Драма Масколо и ему подобных… Какая же прелесть этот породивший его духовный процесс! Нет ничего более потрясающего, чем продолжающееся в течение последних двух столетий срывание человечеством всех якорей, желание покончить со статикой, перевести ее в состояние полной динамики, перейти от неизменного человека и статичного мира к человеку и миру, подверженным беспрестанному становлению — ни дать ни взять корабль, выходящий из порта в открытое море. Разрушив свое небо, разрушив в себе всяческое постоянство, мы сами предстали перед собой в виде непредсказуемой стихии, а наше одиночество и единственность в космосе, это невиданное буйство нашего человечества в ничем, кроме нас, не заполненном пространстве, может поражать и ужасать. Смелость этого наступления беспрецедентна. Люди, принимающие в нем участие, вроде Масколо или меня, или почти всей европейской интеллигенции, с полным основанием могли бы испытывать жуткий страх и угрызения совести, если бы на всем не лежала печать неизбежности.
А если коммунизм стал для многих явлением столь захватывающим, то потому, что он представляет самую до сих пор сильную материализацию интеллекта — как будто заклинания самых просвещенных духов в конце концов вызвали из небытия общественную силу, то есть силу, состоящую из людей и способную на конкретные действия. Этот волк не мог не выйти на наш призыв из леса — теперь главное, чтобы он нас не сожрал.
В Масколо воплощается драма интеллигенции, которая породила коммунизм для того, чтобы он сожрал ее. В этой мысли видится игра двух элементов, доведенных до состояния высшего напряжения: силы и слабости. И здесь, наверное, кроется ключ к загадке — потому эта мысль представляется мне одновременно и моральной и аморальной, и умной и недальновидной, и трезвой и пьяной.
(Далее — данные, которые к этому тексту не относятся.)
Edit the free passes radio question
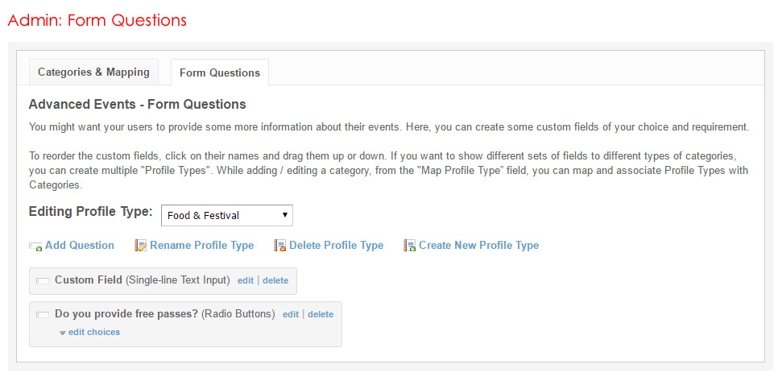The image size is (782, 381). [x=291, y=314]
Эта мысль, разрушив, как говорится, старый метафизический порядок, вышла лицом к лицу перед миром. И это был тот мир, который, как казалось, можно было безумно легко охватить мыслью, потому что исчезли все тормоза, сдерживавшие мысль, потому что она стала единственным судьей действительности. Это дало Масколо ощущение господства над миром (отсюда гордость и чувство силы, исходящие от его книги). Но, с другой стороны, когда Масколо со своих высот окинул взглядом весь мир, то мир оказался потрясающе большим в своем разнообразии, неуловимым в своей подвижности, а Масколо, этот властелин, на самом деле ощутил свою потерянность в мире, и его мысль начала со страху тяжело дышать (отсюда и паника его книги). Однако в тот момент, когда Масколо отрывает свой взор от мира, чтобы предстать перед собственной мыслью, он оказывается в клещах того же самого противоречия. Вот, с одной стороны, — мысль, этот единственный и высший судья, вождь человечества, организатор материи. Но, с другой стороны, — нечто нечистое, зависящее от бытия, от материи, нечто, что едва ли может называться «мыслью» в прежнем значении этого слова. А значит, он испытал одновременно наивысшее упоение силой и самое катастрофическое ощущение подавляющего бессилия. Что в таком случае делать? Поверить в силу мысли и броситься с нею на мир? Или, не слишком доверяя разуму, позволить миру самосозидаться? В этом втором случае разум больше не спрашивает, каким надо быть миру, он лишь сужает поле своей деятельности: как мне поступать в мире? И становится тем, чем он был испокон веку, то есть инструментом, с помощью которого личность получает знание в рамках своей индивидуальной жизни. И в этих более узких рамках он чувствует себя уверенней.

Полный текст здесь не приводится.